If a Participant who is an Employee has attained age fifty‑nine and one‑half (59‑1/2), such Employee may withdraw his Tax Deferred Contributions, and, effective June 25, 2000, earnings thereon, any amounts in such Employee's Rollover Account, and, effective October 1, 2002, his Catch-Up Contributions and earnings thereon, upon request to the Committee in accordance with such procedures as it may establish.

Effective October 1, 2002, Section 6.6(b) of the Plan is hereby amended to read as follows:

            (b)        In addition, a Participant may request a distribution of his Tax‑Deferred Contributions, Catch-Up Contributions and amounts in his Rollover Account on account of hardship, but only if the distribution is necessary to satisfy the hardship.  Such distribution shall be made subject to spousal consent as described above.  In no event shall such distribution include any of the investment gains earned after December 31, 1988 on such Tax‑Deferred Contributions or Catch-Up Contributions or be made in an amount less than $500.00.

Effective January 1, 2002, Section 6.6(c)(C) of the Plan is hereby amended to read as follows:

                        C.        Effective as of January 1, 2002, the Participant's Elective Contributions are suspended for six (6) months under the Plan and any other plan maintained by the Employer after receipt of the hardship distribution occurring after December 31, 2001.

Section 6.6(c)(D) of the Plan is hereby amended to read as follows:

                        D.        The Participant does not make Elective Contributions under the Plan, or any other plan maintained by the Employer, for the Employee's taxable year immediately following the taxable year of the hardship distribution in excess of the applicable limit under Code Section 402(g) for such next taxable year less the amount of such Participant's Elective Contributions for the taxable year of the hardship distribution; provided, however, that this paragraph (D) shall not apply on or after January 1, 2002 with respect to hardship distributions received after December 31, 2000.
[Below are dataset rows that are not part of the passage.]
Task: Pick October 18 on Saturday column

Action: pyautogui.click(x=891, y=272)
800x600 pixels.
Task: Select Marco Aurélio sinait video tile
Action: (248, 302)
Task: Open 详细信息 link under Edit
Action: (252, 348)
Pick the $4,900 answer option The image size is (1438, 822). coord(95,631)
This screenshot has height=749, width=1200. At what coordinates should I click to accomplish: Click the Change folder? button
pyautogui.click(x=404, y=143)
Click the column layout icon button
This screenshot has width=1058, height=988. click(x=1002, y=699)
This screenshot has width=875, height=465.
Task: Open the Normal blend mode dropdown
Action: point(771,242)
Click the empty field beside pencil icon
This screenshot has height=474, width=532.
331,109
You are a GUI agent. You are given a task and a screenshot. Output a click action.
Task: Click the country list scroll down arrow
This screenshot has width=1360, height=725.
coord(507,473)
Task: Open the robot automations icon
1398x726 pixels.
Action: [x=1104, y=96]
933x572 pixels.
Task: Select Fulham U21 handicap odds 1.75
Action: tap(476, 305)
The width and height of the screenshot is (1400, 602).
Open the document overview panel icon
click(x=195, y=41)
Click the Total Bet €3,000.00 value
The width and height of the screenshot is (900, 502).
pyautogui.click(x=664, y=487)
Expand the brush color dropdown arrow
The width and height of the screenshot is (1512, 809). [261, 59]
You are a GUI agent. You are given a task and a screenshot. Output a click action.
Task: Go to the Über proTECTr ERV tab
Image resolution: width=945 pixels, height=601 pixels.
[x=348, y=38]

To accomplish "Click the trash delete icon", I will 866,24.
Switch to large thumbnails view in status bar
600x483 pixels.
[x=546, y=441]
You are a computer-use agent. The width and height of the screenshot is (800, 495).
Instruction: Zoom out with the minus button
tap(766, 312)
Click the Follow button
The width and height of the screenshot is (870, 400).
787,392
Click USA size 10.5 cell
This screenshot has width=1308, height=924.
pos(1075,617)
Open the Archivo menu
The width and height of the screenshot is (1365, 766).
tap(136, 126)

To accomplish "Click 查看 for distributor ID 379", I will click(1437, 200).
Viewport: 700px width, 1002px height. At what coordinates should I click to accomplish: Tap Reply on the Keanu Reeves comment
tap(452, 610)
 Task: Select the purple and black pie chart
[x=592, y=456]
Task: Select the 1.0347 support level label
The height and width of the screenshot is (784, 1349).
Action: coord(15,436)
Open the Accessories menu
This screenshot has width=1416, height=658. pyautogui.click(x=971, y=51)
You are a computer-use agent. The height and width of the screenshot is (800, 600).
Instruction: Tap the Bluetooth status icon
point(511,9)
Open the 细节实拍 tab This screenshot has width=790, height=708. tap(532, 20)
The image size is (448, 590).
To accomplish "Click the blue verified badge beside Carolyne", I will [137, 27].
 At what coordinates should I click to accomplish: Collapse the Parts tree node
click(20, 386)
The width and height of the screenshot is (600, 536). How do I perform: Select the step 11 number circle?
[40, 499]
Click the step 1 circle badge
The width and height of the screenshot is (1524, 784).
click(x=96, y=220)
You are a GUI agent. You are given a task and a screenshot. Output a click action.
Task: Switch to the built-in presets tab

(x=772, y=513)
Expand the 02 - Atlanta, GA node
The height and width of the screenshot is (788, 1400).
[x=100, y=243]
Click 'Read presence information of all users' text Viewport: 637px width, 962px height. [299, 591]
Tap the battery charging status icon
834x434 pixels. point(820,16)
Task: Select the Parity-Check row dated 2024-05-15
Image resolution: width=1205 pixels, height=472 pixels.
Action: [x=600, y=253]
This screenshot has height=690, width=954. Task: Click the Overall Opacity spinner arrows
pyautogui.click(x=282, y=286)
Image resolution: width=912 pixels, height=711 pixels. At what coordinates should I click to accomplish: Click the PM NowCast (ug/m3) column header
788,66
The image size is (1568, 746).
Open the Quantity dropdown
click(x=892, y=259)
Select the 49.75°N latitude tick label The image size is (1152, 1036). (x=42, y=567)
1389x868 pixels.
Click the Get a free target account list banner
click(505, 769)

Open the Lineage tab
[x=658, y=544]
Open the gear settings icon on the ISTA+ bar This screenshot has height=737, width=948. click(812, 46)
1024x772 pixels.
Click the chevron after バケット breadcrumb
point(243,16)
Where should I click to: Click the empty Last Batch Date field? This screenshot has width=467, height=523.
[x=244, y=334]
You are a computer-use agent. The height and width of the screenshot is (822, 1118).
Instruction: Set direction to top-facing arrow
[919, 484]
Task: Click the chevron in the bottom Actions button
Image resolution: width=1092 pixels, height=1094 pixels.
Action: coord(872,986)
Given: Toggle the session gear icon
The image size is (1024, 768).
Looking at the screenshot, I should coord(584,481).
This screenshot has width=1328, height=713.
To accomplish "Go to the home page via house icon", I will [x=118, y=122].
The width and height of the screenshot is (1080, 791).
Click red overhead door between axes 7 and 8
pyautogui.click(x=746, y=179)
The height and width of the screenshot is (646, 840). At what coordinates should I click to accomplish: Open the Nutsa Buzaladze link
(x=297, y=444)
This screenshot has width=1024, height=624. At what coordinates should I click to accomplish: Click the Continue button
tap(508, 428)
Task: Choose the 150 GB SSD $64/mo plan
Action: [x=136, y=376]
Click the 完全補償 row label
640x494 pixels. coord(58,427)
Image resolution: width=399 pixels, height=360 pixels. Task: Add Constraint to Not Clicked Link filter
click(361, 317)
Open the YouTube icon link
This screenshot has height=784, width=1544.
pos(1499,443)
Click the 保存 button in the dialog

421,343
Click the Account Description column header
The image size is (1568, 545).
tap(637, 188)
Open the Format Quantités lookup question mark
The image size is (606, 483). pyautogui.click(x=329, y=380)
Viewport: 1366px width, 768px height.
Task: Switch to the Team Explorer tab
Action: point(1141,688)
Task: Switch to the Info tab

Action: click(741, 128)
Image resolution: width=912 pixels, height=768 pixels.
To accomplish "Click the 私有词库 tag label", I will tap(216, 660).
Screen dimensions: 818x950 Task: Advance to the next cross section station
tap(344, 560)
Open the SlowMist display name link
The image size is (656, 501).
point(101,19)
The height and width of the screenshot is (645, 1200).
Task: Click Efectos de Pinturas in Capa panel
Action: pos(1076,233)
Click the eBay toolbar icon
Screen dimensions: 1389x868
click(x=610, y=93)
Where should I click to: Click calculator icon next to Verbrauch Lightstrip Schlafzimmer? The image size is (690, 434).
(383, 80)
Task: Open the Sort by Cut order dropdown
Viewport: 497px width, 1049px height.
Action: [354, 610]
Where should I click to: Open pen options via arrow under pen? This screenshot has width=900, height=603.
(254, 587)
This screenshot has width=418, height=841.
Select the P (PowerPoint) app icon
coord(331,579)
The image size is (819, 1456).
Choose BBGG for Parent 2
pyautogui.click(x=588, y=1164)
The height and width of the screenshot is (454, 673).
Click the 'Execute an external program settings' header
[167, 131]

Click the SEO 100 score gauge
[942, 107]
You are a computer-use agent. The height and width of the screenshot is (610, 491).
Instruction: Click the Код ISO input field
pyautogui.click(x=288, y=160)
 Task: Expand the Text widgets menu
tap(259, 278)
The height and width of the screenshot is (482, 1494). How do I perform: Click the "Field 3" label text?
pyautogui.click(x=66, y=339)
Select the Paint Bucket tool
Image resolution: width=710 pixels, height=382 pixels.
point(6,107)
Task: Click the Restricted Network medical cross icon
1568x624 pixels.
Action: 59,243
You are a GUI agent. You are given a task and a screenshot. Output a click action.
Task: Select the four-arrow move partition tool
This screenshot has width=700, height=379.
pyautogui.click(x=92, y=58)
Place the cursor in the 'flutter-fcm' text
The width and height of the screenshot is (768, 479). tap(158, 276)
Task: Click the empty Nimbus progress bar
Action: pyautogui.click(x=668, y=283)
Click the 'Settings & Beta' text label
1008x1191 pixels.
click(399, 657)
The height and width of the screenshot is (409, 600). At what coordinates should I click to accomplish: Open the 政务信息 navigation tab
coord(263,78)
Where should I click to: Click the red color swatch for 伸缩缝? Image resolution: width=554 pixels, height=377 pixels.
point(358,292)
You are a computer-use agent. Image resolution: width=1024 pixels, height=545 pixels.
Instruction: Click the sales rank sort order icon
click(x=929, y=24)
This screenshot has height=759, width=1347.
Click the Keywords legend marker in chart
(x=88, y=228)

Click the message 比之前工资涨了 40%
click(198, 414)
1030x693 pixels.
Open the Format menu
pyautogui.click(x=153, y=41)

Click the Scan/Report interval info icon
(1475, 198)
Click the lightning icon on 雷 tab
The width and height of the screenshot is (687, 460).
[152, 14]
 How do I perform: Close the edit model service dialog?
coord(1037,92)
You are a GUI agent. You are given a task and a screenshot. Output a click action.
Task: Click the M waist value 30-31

Effective January 1, 2002, Section 6.9(c) of the Plan is hereby amended to read as follows:

            (c)        The Employer shall appoint an individual or entity to make an initial determination with respect to a disputed claim for benefits (the "Claims Coordinator").  If any initial claim for benefits is wholly or partially denied, the Claims Coordinator shall notify the applicant in writing of such denial and of the claimant's right to a review by the Committee.  The notice shall set forth:

                        (i)         specific reasons for such denial,

                        (ii)        specific references to pertinent Plan provisions on which the denial is based,

                        (iii)       a description of any additional material or information necessary for the claimant to perfect the application and an explanation of why such material or information is necessary, and

                        (iv)       a description of the Plan's review procedures and the time limits applicable to such procedures, including a statement of the claimant's right to bring a civil action under ERISA Section 502 following an adverse benefit determination on review. 

            The claimant shall be notified of the Plan's adverse benefit determination within ninety (90) days after receipt of the claim by the Claims Coordinator, unless the Committee determines that special circumstances require an extension of time for processing the application.  If the Committee determines that an extension of time for processing is required, written notice of the extension will be furnished to the claimant prior to the termination of the initial 90-day period.  The extension notice shall indicate the special circumstances requiring an extension of time and the date by which the Plan expects to render the benefit determination. 

Effective January 1, 2002, a new Section 6.9(d) is hereby added to the Plan to read as follows:

            (d)        Notwithstanding any provision of the Plan, in making a determination with respect to any claim for a disability retirement benefit filed on or after January 1, 2002 (a “disability claim”), the Claims Coordinator shall comply with the applicable requirements for processing disability claims that are set forth in the Department of Labor regulations promulgated under Section 503 of ERISA.

Effective January 1, 2002, the last paragraph of Section 6.10(a) of the Plan is hereby amended to read as follows:

            If the Participant so chooses, he, or his authorized representative, may submit written comments, documents, records and other information relating to the application for benefits.  The Participant, or his duly authorized representative is entitled, upon request and free of charge, to reasonable access to, and copies of, all documents, records, and other information relevant to the claim.

            The Committee shall act upon each such application within sixty (60) days after receipt of the claimant's request for review by the Committee, unless an extension of time is needed by the Committee in which case the Committee shall notify the Participant in the manner set forth in Section 6.10(b).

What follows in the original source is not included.